─── SUPPLIED INFORMATION ───

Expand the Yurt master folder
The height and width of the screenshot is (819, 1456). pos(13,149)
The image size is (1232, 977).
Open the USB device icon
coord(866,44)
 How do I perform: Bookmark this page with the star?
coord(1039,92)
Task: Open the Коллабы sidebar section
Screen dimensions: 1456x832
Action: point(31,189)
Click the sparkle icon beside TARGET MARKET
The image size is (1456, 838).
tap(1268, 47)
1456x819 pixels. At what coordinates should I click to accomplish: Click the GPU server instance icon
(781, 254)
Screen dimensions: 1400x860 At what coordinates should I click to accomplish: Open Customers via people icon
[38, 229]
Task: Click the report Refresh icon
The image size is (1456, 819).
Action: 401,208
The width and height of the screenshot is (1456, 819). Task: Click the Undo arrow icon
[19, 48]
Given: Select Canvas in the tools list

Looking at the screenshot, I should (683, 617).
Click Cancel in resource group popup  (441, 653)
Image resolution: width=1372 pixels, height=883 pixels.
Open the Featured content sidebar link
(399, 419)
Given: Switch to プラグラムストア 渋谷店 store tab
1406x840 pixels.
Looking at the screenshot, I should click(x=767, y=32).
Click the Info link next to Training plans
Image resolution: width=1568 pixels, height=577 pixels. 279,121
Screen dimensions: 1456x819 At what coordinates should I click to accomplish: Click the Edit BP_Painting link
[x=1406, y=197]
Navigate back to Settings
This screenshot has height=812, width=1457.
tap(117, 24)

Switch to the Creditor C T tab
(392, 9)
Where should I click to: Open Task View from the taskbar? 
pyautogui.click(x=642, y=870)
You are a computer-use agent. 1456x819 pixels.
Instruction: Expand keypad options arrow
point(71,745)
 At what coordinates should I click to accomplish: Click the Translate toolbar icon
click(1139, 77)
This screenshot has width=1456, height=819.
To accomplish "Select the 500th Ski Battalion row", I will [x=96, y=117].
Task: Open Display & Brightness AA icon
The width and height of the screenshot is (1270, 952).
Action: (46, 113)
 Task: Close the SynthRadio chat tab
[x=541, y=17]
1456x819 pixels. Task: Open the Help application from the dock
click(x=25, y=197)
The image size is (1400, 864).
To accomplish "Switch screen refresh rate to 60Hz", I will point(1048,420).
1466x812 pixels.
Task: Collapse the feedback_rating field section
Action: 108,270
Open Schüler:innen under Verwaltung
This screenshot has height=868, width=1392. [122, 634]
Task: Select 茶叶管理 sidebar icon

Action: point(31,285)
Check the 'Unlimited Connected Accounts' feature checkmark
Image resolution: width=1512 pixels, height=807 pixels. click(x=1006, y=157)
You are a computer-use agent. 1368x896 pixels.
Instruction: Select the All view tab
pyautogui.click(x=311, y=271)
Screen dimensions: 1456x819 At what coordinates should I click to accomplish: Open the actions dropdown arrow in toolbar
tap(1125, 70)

───

## WORK REQUIRED
Copy down the material exactly as written.

## ANSWER BOX
Expand the Yurt master folder
The height and width of the screenshot is (819, 1456). pos(13,149)
The image size is (1232, 977).
Open the USB device icon
coord(866,44)
 How do I perform: Bookmark this page with the star?
coord(1039,92)
Task: Open the Коллабы sidebar section
Screen dimensions: 1456x832
Action: point(31,189)
Click the sparkle icon beside TARGET MARKET
The image size is (1456, 838).
tap(1268, 47)
1456x819 pixels. At what coordinates should I click to accomplish: Click the GPU server instance icon
(781, 254)
Screen dimensions: 1400x860 At what coordinates should I click to accomplish: Open Customers via people icon
[38, 229]
Task: Click the report Refresh icon
The image size is (1456, 819).
Action: 401,208
The width and height of the screenshot is (1456, 819). Task: Click the Undo arrow icon
[19, 48]
Given: Select Canvas in the tools list

Looking at the screenshot, I should (683, 617).
Click Cancel in resource group popup  (441, 653)
Image resolution: width=1372 pixels, height=883 pixels.
Open the Featured content sidebar link
(399, 419)
Given: Switch to プラグラムストア 渋谷店 store tab
1406x840 pixels.
Looking at the screenshot, I should click(x=767, y=32).
Click the Info link next to Training plans
Image resolution: width=1568 pixels, height=577 pixels. 279,121
Screen dimensions: 1456x819 At what coordinates should I click to accomplish: Click the Edit BP_Painting link
[x=1406, y=197]
Navigate back to Settings
This screenshot has height=812, width=1457.
tap(117, 24)

Switch to the Creditor C T tab
(392, 9)
Where should I click to: Open Task View from the taskbar? 
pyautogui.click(x=642, y=870)
You are a computer-use agent. 1456x819 pixels.
Instruction: Expand keypad options arrow
point(71,745)
 At what coordinates should I click to accomplish: Click the Translate toolbar icon
click(1139, 77)
This screenshot has width=1456, height=819.
To accomplish "Select the 500th Ski Battalion row", I will [x=96, y=117].
Task: Open Display & Brightness AA icon
The width and height of the screenshot is (1270, 952).
Action: (46, 113)
 Task: Close the SynthRadio chat tab
[x=541, y=17]
1456x819 pixels. Task: Open the Help application from the dock
click(x=25, y=197)
The image size is (1400, 864).
To accomplish "Switch screen refresh rate to 60Hz", I will point(1048,420).
1466x812 pixels.
Task: Collapse the feedback_rating field section
Action: 108,270
Open Schüler:innen under Verwaltung
This screenshot has height=868, width=1392. [122, 634]
Task: Select 茶叶管理 sidebar icon

Action: point(31,285)
Check the 'Unlimited Connected Accounts' feature checkmark
Image resolution: width=1512 pixels, height=807 pixels. click(x=1006, y=157)
You are a computer-use agent. 1368x896 pixels.
Instruction: Select the All view tab
pyautogui.click(x=311, y=271)
Screen dimensions: 1456x819 At what coordinates should I click to accomplish: Open the actions dropdown arrow in toolbar
tap(1125, 70)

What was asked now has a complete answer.